**Written tasks**
• A. Answer these questions about the Dance Fest summary below:
(i) How long before this year's Fest did the writer dance a mixed proficiency rumba?
(ii) What did the college volunteers arrange on Saturday morning?
(iii) What was put down between the ballroom and the dressing area?
• B. Extract everything in the Dance Fest summary from "By Nicholas Johnson" down to "I started later.", word for word.

**Supplied text**

A Dance Fest Summary

By Nicholas Johnson

dancers
Dance Fest this year was my first time entering as a competitor, and by volunteering for the weekend, I think I got a pretty good feel for the event as a whole. Well, two years ago (holy cow) I was the less-proficient in a mixed proficiency rumba, which was technically my first time competing, and it was at Fest, but definitions get wonky with mixed events like that. Also, I’d rather not have that performance on my record, so we’ll say I started later.

Anyway, back to Fest! Between our contingent of college kids who showed up just as the sun was rising (on a Saturday morning, no less!) to arrange desks, drapes, flowers, and registration, the prep for the weekend finished up rather smoothly, just in time for the Latin heats to begin. After some minor problem solving on the part of the coordinators, carpets sprouted up between the ballroom and the dressing area/practice floor/seminar space, enabling dancers to leave their performance shoes on without worry of the soles being incompatible with sidewalk cement. With that walkway established, the deck captain and other logistical volunteers ran the event more precisely than a Swedish watch for both days of endless number-calling and cat, er, dancer corralling.

Something that really surprised me about Fest this year was the other competitors! Two years ago, I was honestly scared of the other leads who’d been doing for years what I’d only known about for weeks. The follows terrified me uniformly, regardless of experience. This year, with a few other competitions under my belt, and the knowledge that follows are people, too (as opposed to ferocious painted dervishes), I found that there was a lot more fun to be had. The faces around me were friendly, jovial, and amicable even, standing on deck and trying to figure out how to do … what was this dance again? Oh, right, thank you white bowtie'd fellow! With the general air of helping one another, even if a mental state alone, made more people excited-happy-nervous instead of worried-stressed-nervous, at least as far as I could tell. There’s always going to be stress with callbacks, and live audience, and judges (oh my!), but it’s much easier to deal with when one’s partners and team and friends (even families, for some!) are there to support and cheer and use mystical things like bobby pins and hairspray to fix problems I didn’t even know could exist.

**Stored data**

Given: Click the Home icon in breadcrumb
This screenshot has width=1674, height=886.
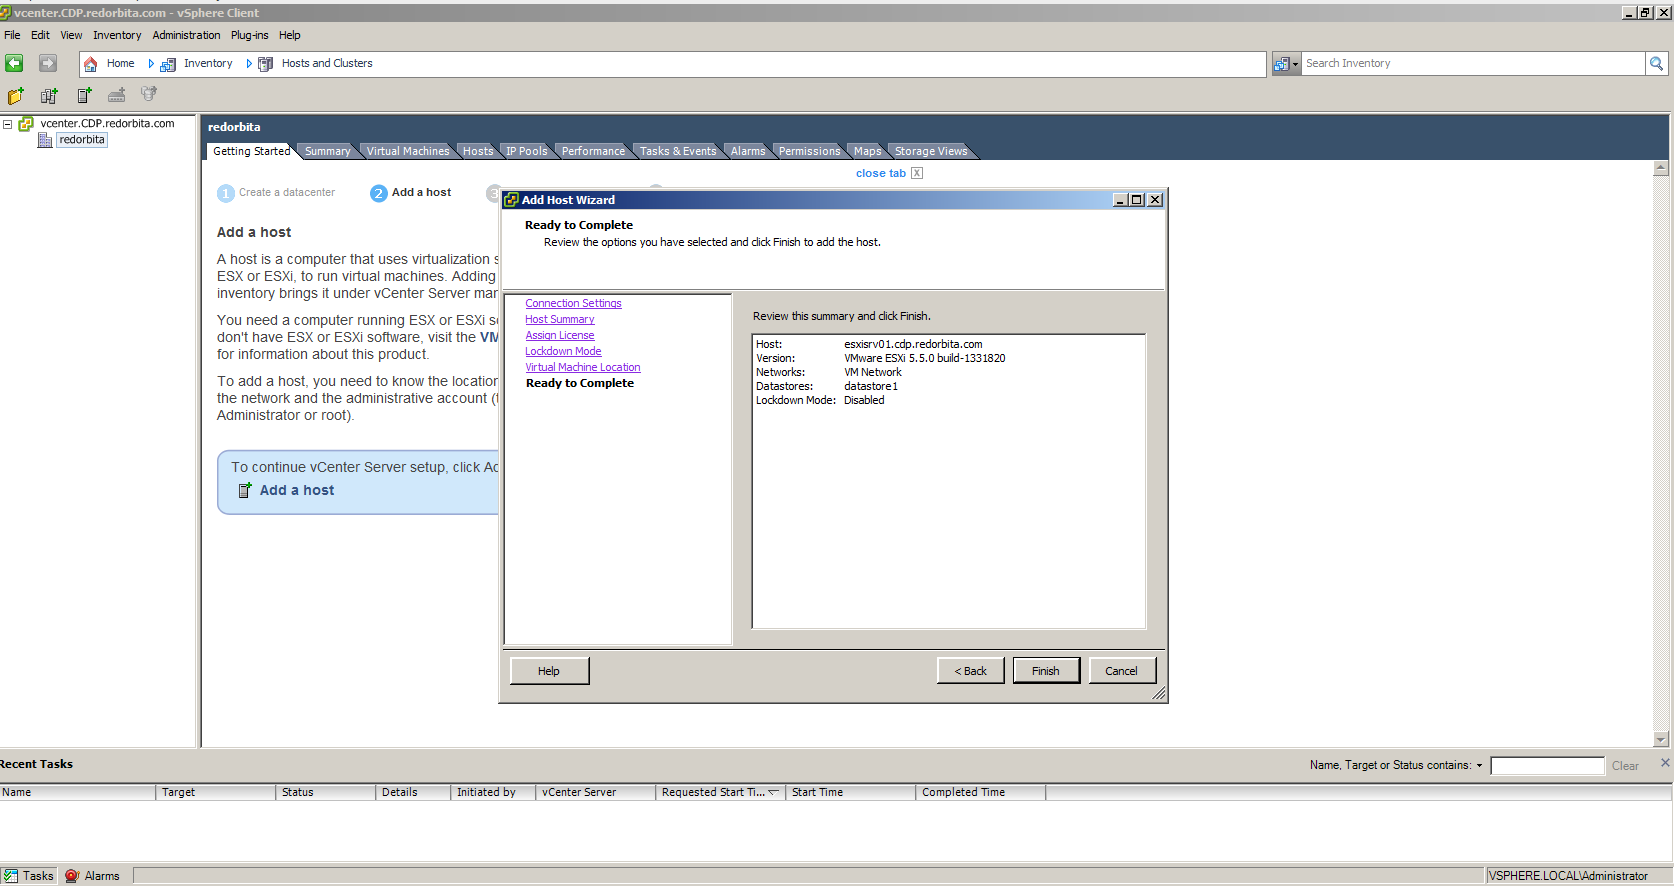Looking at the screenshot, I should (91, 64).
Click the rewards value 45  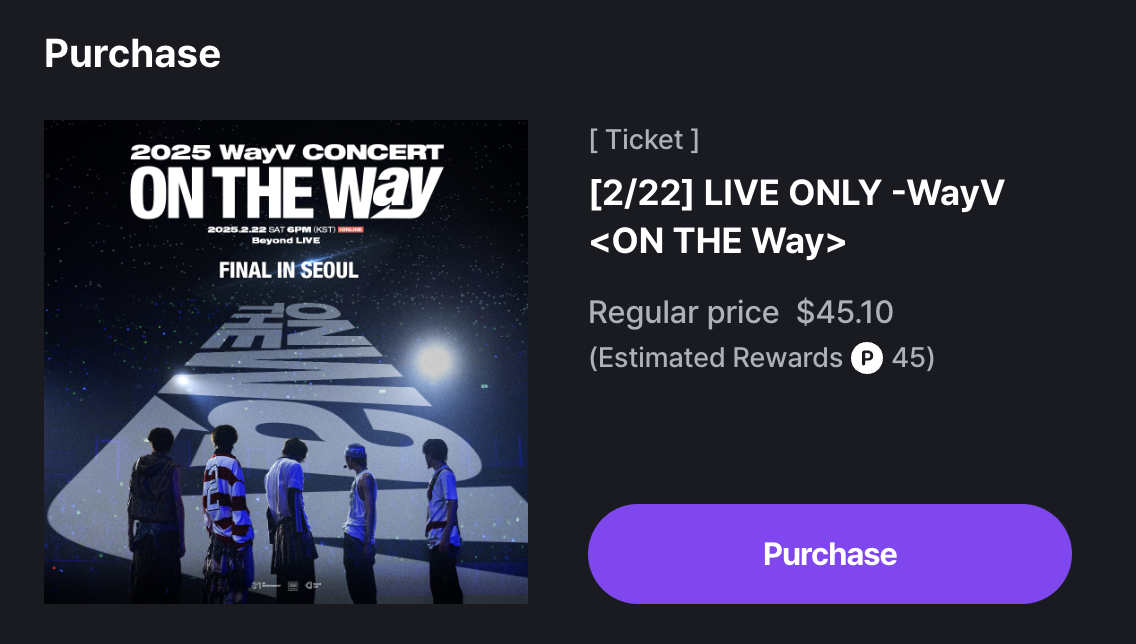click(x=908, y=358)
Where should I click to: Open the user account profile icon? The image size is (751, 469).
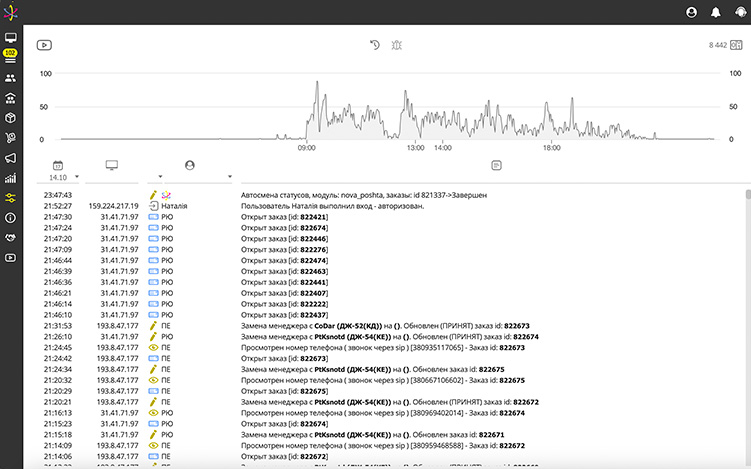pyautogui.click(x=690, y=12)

* * *

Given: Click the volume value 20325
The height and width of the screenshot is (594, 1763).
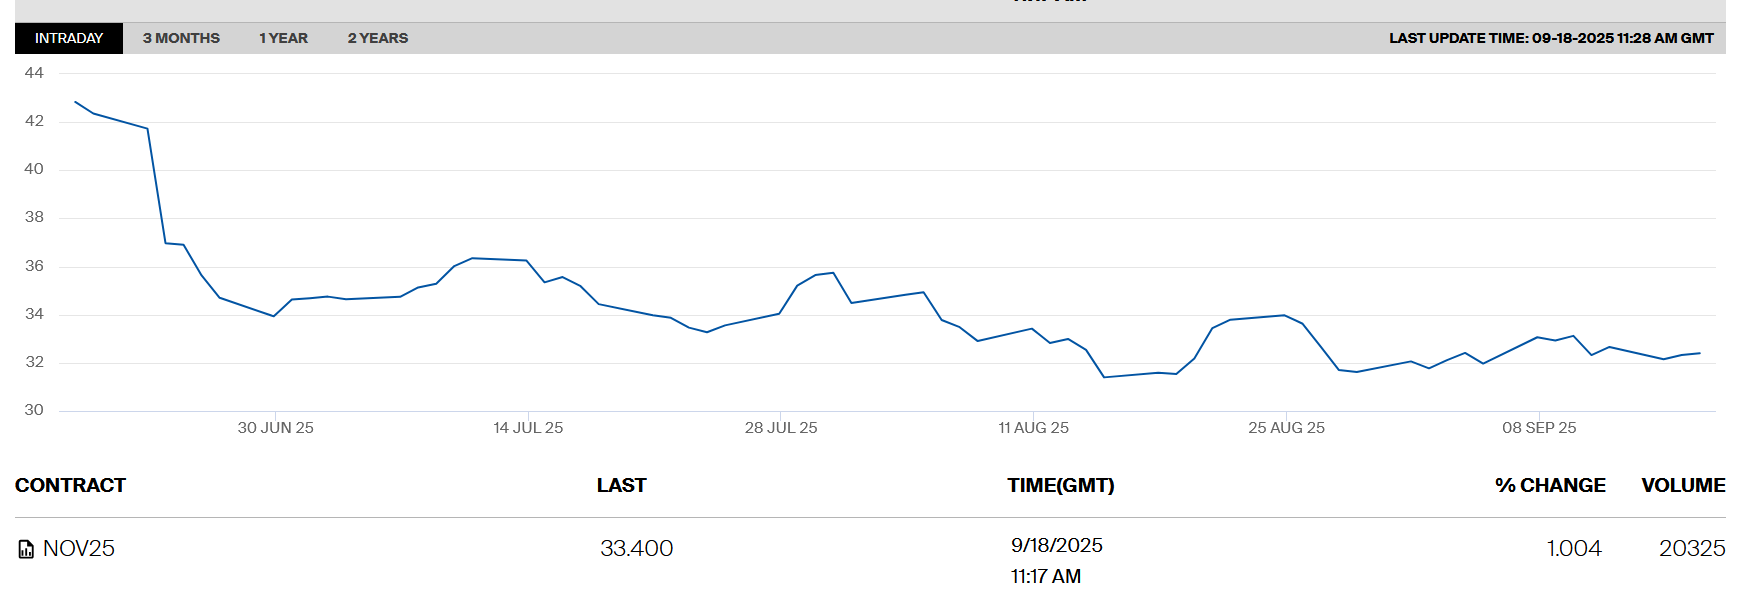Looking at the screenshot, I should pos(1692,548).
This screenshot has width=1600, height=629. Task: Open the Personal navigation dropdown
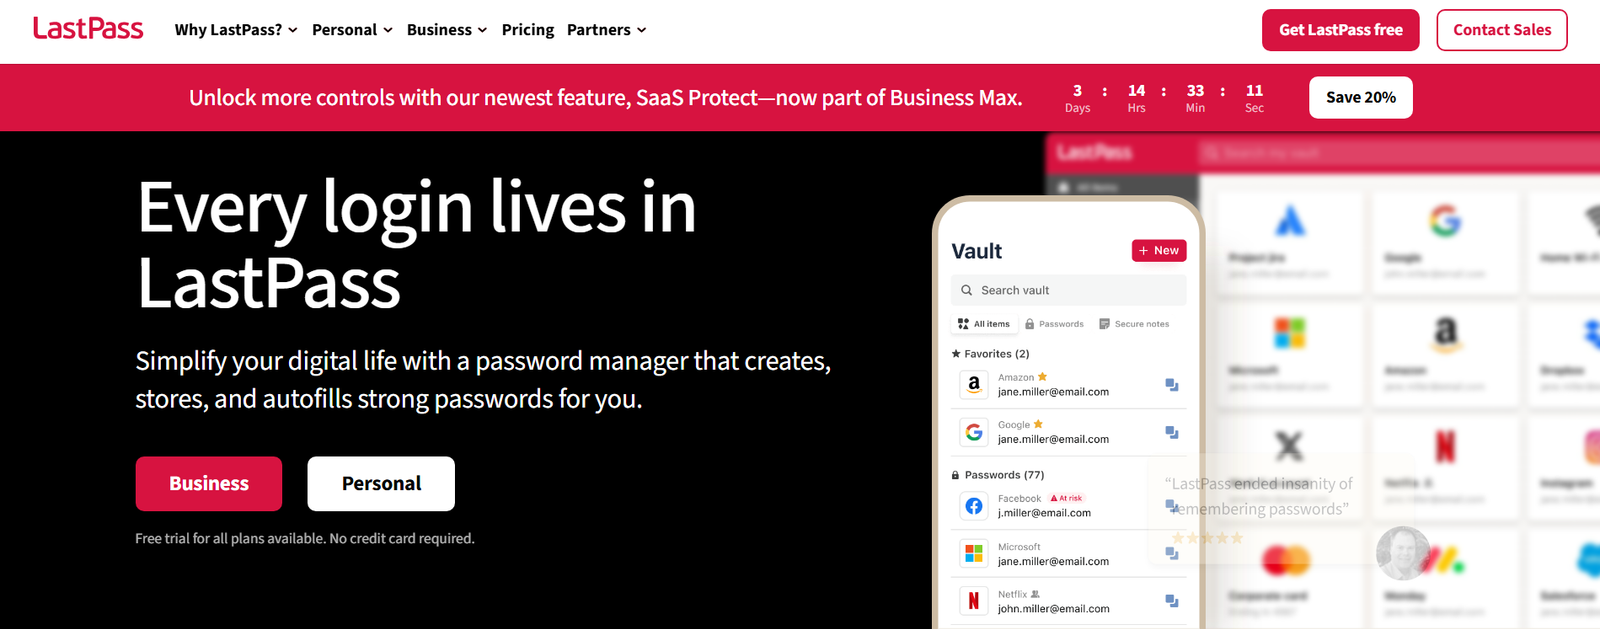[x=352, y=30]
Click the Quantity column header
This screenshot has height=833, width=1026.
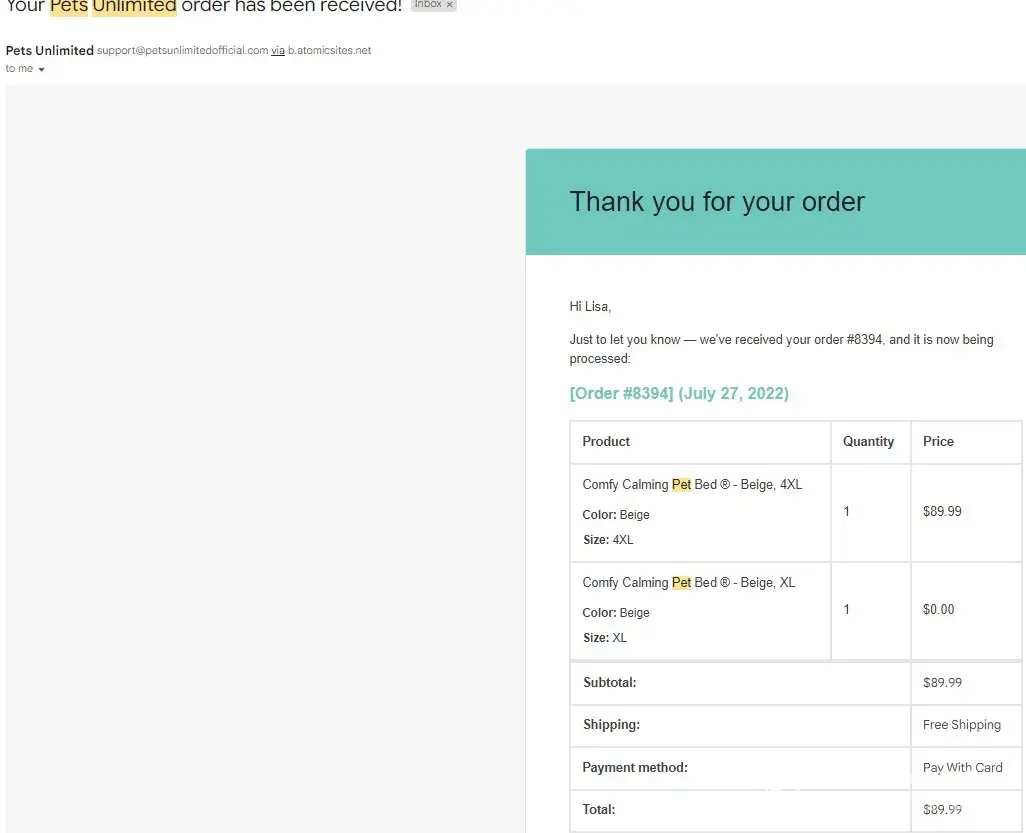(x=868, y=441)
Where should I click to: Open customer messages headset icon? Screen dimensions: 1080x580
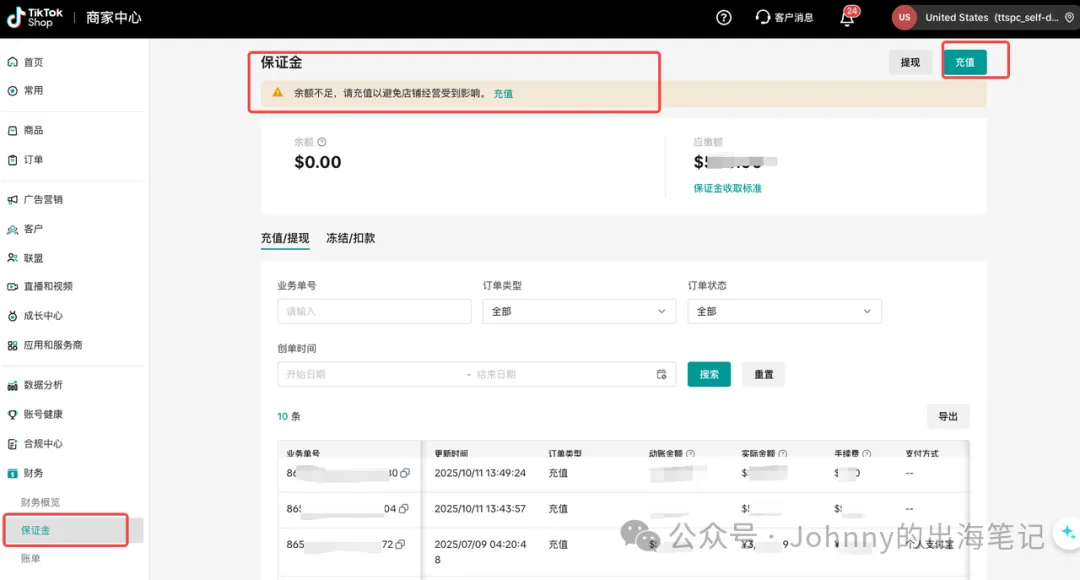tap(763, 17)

...

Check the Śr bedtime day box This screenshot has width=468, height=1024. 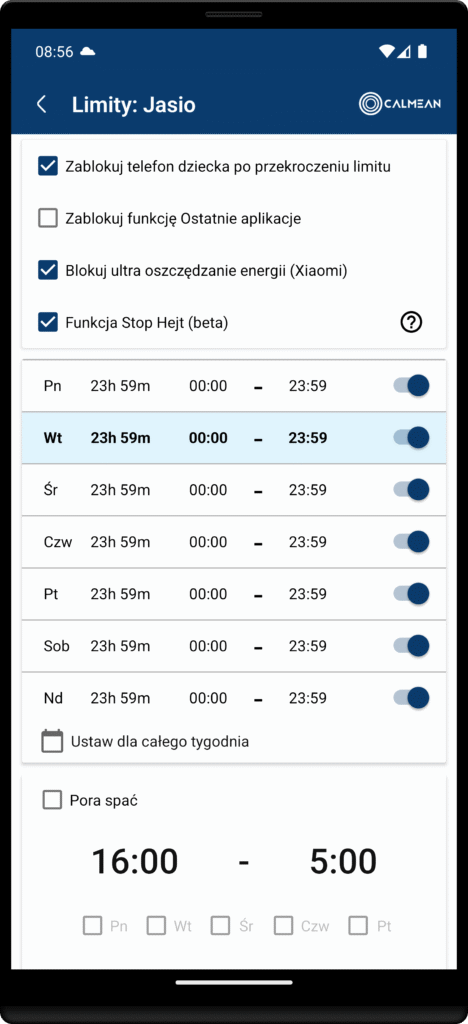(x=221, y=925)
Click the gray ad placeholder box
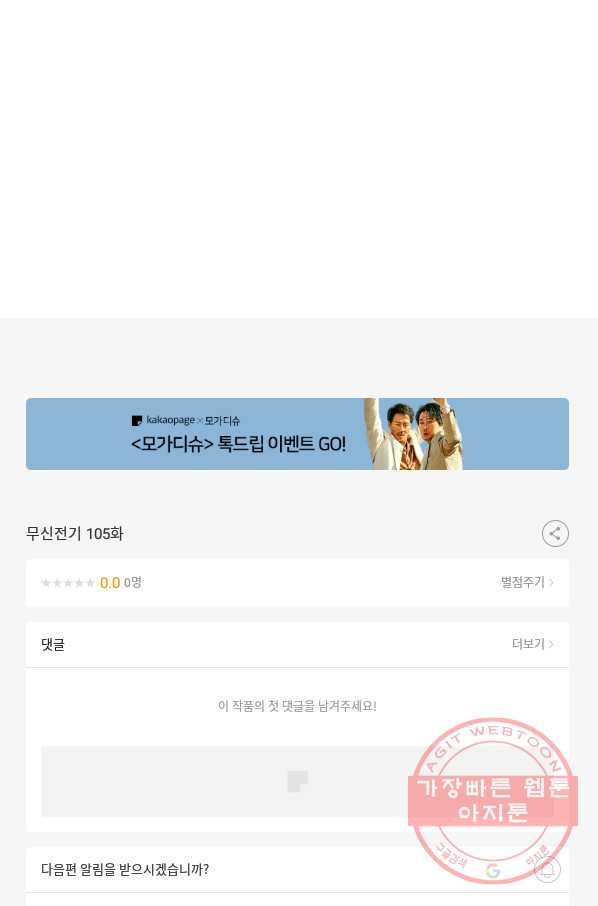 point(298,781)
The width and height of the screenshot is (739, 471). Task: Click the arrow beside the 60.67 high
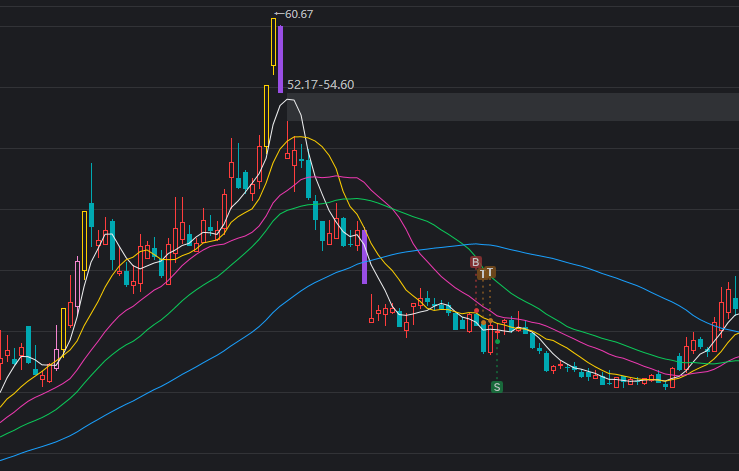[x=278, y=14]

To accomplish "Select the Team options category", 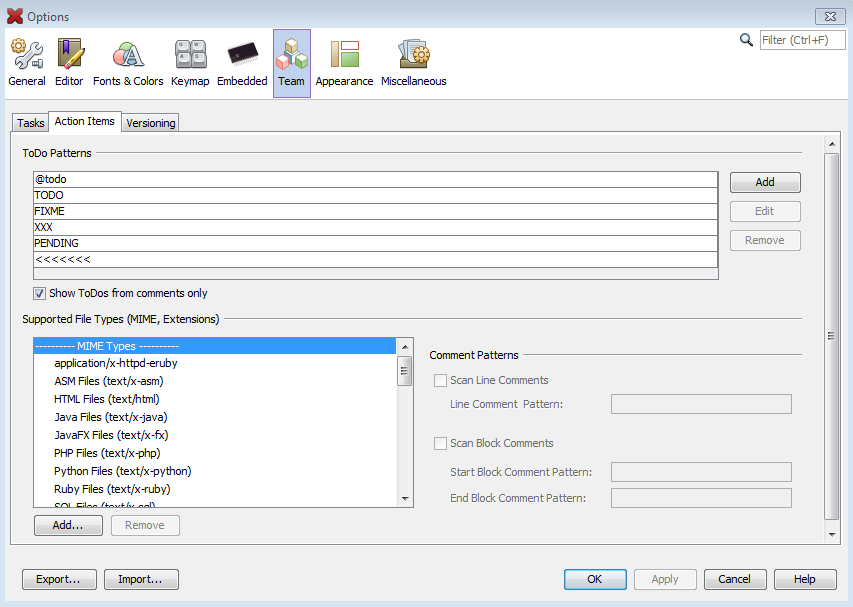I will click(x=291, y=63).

**Solutions in order**
• A.
(i) Two years earlier.
(ii) Desks, drapes, flowers, and registration.
(iii) Carpets.

• B.
By Nicholas Johnson

dancers
Dance Fest this year was my first time entering as a competitor, and by volunteering for the weekend, I think I got a pretty good feel for the event as a whole. Well, two years ago (holy cow) I was the less-proficient in a mixed proficiency rumba, which was technically my first time competing, and it was at Fest, but definitions get wonky with mixed events like that. Also, I’d rather not have that performance on my record, so we’ll say I started later.